DATA RECORDS –
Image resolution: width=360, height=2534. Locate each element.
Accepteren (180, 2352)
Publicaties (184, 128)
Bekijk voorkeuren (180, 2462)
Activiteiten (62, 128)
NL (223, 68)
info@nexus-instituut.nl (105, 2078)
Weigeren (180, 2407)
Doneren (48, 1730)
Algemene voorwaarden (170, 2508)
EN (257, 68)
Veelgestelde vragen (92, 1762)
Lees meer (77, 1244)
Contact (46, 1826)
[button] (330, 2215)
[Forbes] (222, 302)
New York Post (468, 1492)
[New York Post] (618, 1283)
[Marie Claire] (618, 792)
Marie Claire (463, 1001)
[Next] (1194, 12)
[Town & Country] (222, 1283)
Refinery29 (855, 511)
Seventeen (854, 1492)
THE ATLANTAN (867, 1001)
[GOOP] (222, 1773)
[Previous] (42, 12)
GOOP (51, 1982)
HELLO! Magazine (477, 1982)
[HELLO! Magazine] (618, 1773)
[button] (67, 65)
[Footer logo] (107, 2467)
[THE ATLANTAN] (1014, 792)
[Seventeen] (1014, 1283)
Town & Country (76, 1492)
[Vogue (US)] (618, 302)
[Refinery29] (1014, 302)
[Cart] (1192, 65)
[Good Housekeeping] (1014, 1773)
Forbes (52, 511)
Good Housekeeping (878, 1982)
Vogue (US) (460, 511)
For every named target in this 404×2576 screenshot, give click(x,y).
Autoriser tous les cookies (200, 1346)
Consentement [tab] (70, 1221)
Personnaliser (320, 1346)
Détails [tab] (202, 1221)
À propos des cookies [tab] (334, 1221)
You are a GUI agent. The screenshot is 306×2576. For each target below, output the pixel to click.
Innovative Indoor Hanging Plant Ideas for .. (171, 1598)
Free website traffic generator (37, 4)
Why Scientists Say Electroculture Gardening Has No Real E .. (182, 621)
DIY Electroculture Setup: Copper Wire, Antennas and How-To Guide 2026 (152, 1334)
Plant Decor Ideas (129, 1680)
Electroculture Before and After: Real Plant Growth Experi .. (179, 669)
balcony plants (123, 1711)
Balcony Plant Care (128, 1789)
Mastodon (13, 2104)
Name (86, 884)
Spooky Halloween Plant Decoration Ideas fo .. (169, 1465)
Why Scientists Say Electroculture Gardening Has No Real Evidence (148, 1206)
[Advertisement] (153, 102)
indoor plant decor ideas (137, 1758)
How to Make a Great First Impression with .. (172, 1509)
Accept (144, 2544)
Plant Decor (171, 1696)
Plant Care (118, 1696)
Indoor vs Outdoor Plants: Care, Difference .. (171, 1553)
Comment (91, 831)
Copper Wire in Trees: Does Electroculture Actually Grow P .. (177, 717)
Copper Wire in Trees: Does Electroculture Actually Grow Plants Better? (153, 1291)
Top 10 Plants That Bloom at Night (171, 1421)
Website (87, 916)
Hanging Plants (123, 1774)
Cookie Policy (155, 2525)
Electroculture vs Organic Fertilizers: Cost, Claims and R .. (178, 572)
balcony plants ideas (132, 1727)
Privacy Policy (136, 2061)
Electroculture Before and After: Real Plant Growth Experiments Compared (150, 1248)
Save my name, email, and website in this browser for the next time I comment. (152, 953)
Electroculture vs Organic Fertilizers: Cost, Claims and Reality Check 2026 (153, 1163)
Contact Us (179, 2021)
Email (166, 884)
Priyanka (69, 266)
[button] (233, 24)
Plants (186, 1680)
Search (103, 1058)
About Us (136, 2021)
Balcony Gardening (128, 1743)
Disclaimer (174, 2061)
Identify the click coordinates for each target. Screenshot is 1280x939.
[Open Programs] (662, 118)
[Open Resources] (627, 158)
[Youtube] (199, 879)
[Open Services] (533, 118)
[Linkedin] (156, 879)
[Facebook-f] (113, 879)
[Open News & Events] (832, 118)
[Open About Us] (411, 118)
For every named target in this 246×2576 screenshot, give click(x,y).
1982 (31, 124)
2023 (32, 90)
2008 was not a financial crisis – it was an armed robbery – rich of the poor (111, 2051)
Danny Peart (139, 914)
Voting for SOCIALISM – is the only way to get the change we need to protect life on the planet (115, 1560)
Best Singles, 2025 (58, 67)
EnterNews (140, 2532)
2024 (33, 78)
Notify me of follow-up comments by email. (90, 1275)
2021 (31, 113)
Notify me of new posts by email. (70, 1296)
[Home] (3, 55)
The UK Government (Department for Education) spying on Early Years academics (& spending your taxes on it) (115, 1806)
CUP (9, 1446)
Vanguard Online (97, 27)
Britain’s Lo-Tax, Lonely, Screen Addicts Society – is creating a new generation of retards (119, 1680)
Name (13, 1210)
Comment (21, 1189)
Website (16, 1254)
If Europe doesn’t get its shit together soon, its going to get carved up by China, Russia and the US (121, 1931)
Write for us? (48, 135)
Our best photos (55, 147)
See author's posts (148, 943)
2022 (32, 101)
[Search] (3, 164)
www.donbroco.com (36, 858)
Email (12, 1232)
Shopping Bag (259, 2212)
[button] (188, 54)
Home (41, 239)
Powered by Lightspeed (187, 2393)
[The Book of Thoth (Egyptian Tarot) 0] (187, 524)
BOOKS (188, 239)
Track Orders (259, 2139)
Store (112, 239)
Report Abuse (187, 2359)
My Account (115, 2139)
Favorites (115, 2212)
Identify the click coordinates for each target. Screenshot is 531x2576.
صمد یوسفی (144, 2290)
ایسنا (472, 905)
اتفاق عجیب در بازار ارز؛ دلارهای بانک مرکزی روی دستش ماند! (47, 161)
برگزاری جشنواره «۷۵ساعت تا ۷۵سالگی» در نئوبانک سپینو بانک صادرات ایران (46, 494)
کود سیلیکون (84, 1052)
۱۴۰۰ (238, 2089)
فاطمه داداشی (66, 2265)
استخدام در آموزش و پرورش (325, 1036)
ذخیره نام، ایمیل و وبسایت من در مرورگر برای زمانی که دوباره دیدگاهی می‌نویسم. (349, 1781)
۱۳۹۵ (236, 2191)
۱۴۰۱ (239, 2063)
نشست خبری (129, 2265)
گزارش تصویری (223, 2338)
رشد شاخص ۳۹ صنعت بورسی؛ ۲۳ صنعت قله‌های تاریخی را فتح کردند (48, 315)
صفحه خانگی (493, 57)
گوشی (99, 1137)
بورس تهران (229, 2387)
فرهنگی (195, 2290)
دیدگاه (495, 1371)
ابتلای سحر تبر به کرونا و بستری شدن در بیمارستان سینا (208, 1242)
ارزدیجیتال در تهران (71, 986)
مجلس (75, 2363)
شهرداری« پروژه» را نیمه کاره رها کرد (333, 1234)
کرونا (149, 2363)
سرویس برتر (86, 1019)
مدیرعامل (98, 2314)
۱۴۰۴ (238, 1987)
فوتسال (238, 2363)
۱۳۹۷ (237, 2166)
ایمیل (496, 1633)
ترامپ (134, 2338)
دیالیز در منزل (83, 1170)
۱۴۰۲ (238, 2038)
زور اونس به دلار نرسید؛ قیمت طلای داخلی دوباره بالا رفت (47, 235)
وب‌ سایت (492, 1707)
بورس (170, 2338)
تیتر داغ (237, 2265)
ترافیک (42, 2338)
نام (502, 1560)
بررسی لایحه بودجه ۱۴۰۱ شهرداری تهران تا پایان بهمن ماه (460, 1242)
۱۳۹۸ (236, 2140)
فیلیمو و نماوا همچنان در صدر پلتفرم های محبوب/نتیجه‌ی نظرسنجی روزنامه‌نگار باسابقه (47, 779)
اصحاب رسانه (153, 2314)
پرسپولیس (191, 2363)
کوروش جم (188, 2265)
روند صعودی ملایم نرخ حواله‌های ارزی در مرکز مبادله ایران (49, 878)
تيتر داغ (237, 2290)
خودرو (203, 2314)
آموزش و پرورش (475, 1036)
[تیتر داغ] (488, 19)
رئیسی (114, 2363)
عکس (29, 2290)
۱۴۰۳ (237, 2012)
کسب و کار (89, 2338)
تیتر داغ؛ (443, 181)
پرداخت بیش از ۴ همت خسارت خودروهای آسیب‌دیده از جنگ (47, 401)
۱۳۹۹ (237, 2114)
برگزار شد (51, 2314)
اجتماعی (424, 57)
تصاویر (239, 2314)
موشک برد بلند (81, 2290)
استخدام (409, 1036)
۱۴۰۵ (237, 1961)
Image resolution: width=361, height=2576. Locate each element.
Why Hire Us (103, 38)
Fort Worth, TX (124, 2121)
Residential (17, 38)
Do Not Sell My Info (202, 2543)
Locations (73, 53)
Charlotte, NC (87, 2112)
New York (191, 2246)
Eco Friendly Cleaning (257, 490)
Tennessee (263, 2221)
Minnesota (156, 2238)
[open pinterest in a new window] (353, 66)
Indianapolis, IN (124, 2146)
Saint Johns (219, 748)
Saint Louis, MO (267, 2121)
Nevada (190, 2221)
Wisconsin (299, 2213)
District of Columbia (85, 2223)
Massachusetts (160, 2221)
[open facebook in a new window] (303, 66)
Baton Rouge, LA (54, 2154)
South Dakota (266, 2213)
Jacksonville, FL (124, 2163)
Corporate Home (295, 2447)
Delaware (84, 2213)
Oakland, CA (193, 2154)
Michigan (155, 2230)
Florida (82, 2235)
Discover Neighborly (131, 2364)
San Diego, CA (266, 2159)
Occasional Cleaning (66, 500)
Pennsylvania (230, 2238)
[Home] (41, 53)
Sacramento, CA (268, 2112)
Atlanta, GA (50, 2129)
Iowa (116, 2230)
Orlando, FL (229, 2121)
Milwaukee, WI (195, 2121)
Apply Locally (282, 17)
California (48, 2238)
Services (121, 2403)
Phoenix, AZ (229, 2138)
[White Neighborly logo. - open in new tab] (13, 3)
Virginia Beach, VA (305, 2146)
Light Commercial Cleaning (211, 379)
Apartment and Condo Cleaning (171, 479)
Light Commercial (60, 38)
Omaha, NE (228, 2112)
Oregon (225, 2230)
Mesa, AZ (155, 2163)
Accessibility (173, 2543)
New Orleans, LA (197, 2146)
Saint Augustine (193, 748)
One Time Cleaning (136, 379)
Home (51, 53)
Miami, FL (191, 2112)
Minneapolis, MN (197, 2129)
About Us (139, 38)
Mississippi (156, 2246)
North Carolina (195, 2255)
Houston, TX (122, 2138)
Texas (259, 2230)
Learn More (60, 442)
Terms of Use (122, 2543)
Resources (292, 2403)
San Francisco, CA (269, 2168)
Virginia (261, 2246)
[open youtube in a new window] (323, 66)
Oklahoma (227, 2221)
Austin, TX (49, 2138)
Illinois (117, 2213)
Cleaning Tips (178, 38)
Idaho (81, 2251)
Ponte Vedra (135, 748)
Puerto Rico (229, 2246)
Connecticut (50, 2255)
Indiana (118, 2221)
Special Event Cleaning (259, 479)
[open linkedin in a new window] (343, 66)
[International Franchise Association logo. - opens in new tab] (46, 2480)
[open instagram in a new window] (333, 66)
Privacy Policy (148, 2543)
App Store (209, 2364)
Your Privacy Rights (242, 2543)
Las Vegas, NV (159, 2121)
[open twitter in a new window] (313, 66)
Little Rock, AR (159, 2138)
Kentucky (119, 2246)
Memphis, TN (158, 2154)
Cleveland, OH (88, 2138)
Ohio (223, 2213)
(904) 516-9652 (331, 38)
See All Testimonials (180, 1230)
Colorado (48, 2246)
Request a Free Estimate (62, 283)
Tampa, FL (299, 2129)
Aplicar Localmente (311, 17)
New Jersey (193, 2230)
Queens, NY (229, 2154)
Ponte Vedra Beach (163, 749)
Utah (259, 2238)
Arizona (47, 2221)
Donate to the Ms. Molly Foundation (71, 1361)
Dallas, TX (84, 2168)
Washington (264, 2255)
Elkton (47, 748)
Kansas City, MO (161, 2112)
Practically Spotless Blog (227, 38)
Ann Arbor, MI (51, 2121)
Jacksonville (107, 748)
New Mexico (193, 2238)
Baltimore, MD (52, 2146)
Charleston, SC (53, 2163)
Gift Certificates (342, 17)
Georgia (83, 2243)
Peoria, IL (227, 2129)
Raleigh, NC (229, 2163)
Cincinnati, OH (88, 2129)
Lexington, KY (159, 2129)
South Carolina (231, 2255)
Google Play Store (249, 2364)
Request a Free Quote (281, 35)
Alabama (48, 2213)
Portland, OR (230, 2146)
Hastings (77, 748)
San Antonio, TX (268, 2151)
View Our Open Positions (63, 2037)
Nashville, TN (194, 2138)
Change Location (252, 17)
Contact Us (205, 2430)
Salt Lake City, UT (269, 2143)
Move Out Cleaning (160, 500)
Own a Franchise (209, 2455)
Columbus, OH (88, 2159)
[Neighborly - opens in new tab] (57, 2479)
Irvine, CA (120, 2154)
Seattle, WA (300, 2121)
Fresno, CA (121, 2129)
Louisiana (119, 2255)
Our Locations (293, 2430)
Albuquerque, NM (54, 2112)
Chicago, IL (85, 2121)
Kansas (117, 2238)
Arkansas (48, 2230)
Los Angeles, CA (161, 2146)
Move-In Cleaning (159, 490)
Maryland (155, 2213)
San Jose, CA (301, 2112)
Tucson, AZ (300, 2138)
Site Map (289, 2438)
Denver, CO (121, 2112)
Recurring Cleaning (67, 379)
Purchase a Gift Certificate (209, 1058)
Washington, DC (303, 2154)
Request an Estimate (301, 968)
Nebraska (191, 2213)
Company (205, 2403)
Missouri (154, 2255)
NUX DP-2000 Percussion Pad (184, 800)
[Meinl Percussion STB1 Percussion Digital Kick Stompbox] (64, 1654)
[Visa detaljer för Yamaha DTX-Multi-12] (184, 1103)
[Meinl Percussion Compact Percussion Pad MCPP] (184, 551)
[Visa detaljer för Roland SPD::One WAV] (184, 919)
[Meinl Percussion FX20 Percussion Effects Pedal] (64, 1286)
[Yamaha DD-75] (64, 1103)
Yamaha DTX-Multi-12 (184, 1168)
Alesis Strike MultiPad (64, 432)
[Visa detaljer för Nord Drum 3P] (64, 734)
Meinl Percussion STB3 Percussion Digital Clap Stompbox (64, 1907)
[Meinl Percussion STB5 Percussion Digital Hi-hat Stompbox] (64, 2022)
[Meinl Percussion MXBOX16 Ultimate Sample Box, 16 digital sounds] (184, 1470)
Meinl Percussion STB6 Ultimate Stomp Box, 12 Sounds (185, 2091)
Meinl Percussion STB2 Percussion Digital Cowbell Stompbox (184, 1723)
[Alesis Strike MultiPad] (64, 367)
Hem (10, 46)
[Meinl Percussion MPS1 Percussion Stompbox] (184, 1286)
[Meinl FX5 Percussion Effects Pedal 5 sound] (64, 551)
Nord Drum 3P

EXERCISE REQUIREMENTS –
Only the number is wanted: how many lines in the preceding entries hold the string "آموزش"?

ANSWER SECTION –
2